- [TASK DESCRIPTION]:
From the entries below, transcribe exactly the lines between the line holding "Given: Expand the numbered list options" and the line holding "Delete the block with trash icon", inclusive; skip all other lines.
SUPPLIED ENTRIES START
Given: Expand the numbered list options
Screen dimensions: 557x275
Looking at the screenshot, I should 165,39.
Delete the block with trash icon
SUPPLIED ENTRIES END
SUPPLIED ENTRIES START
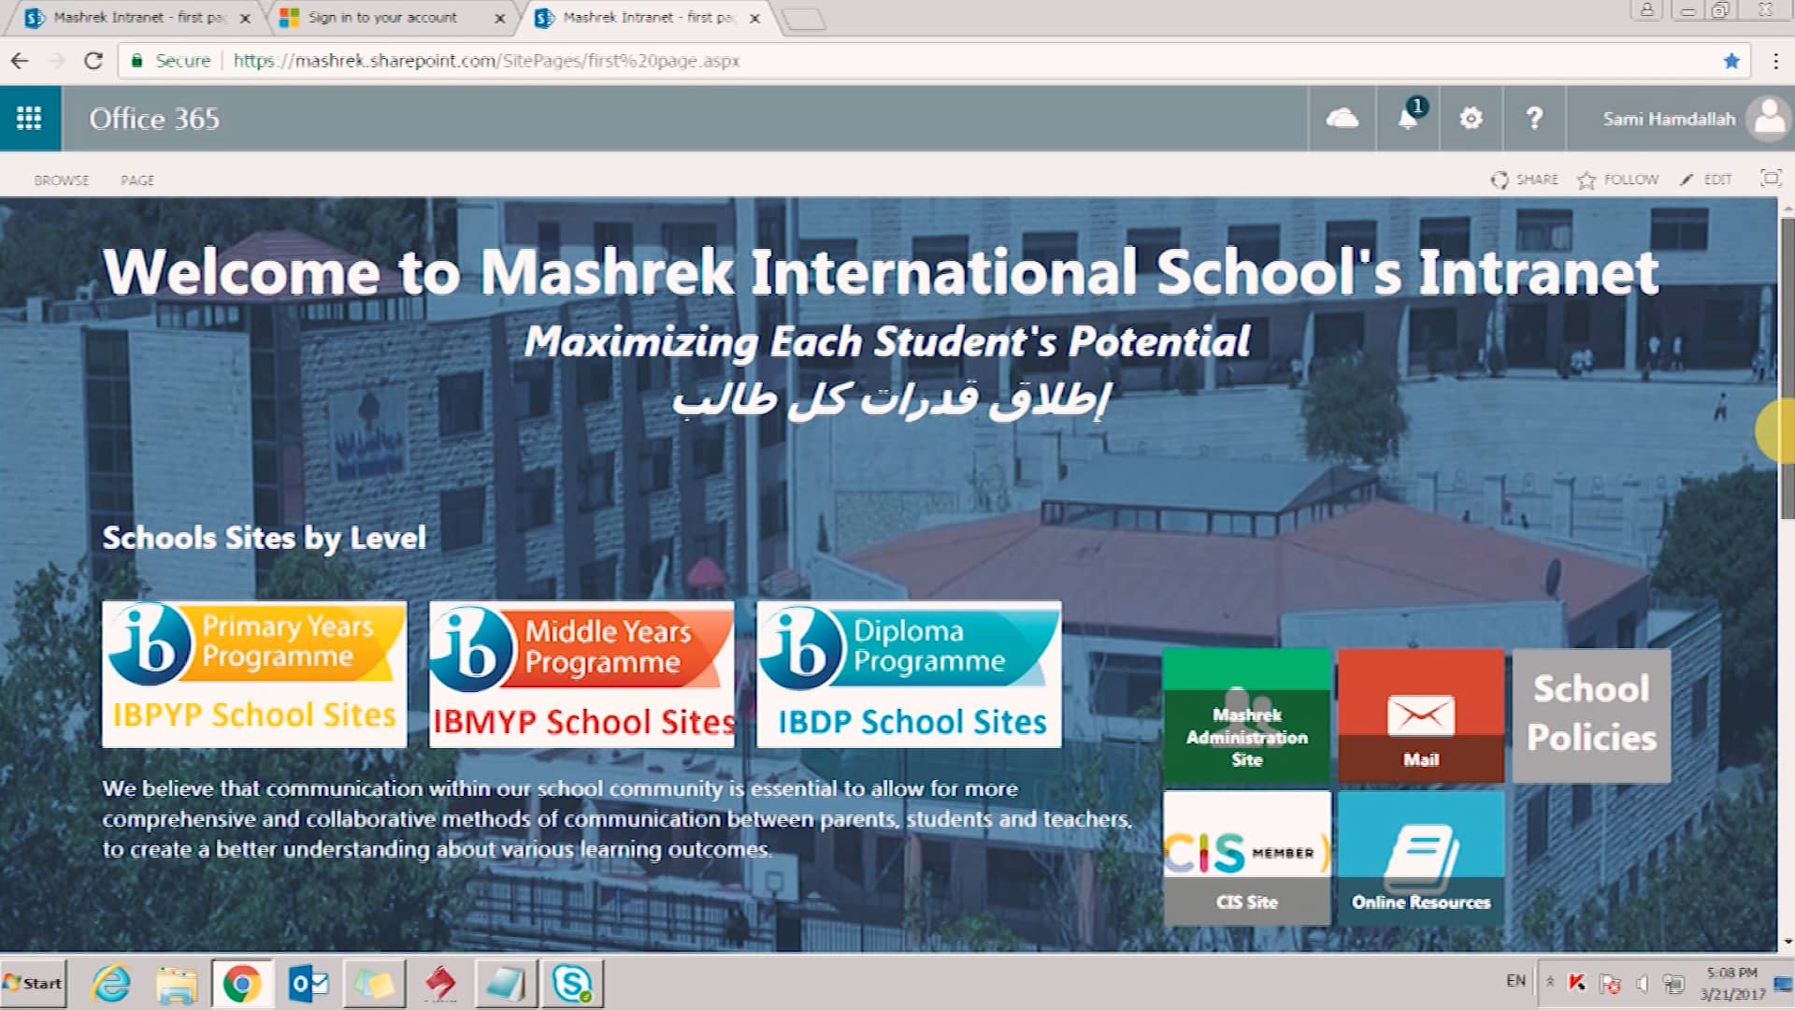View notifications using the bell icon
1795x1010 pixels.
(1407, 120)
SUPPLIED ENTRIES END
SUPPLIED ENTRIES START
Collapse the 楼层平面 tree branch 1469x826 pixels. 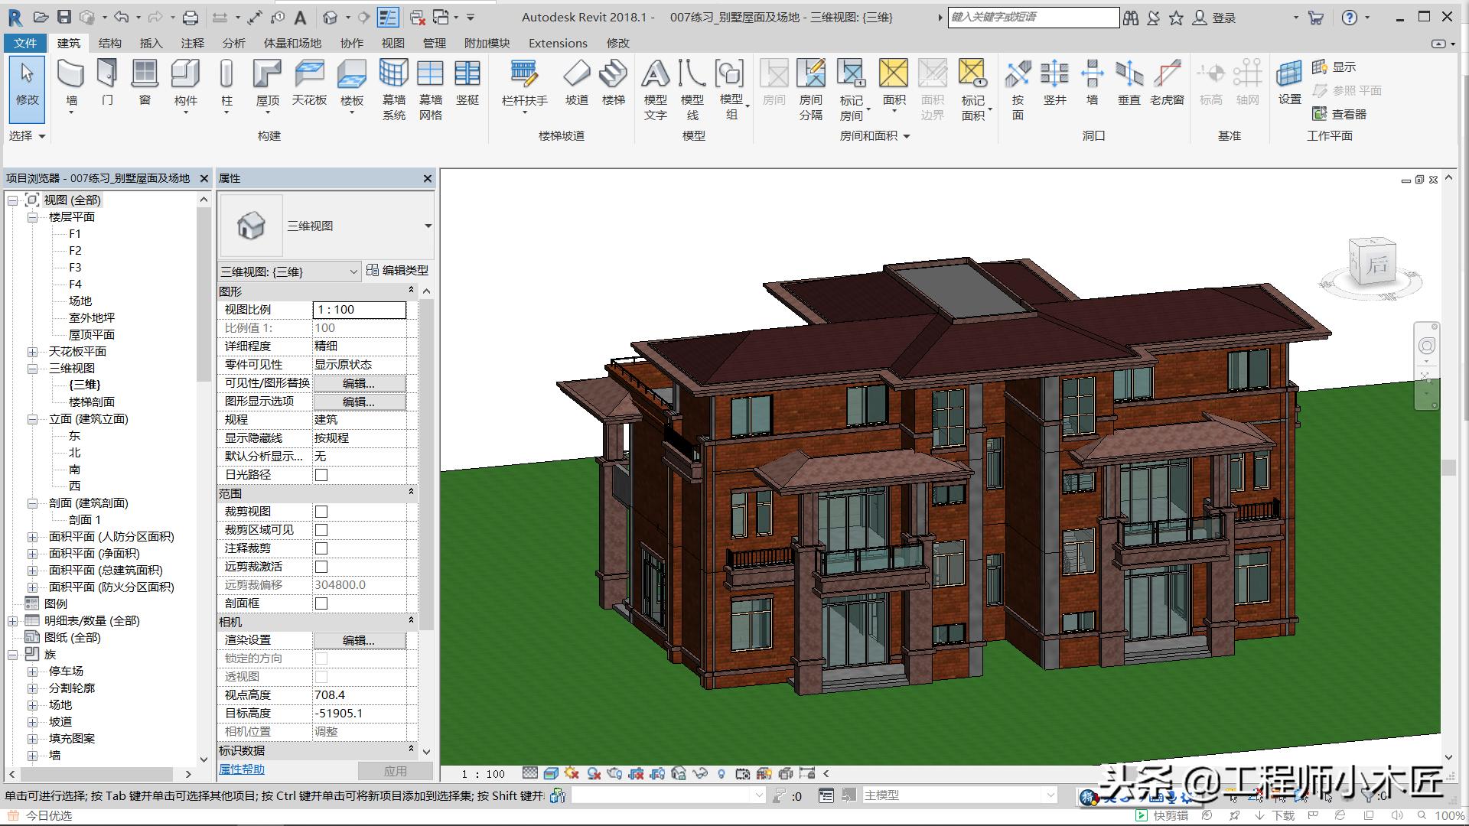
SUPPLIED ENTRIES END
- [TASK SOLUTION]:
Given: Expand the numbered list options
Screen dimensions: 557x275
Looking at the screenshot, I should 165,39.
Delete the block with trash icon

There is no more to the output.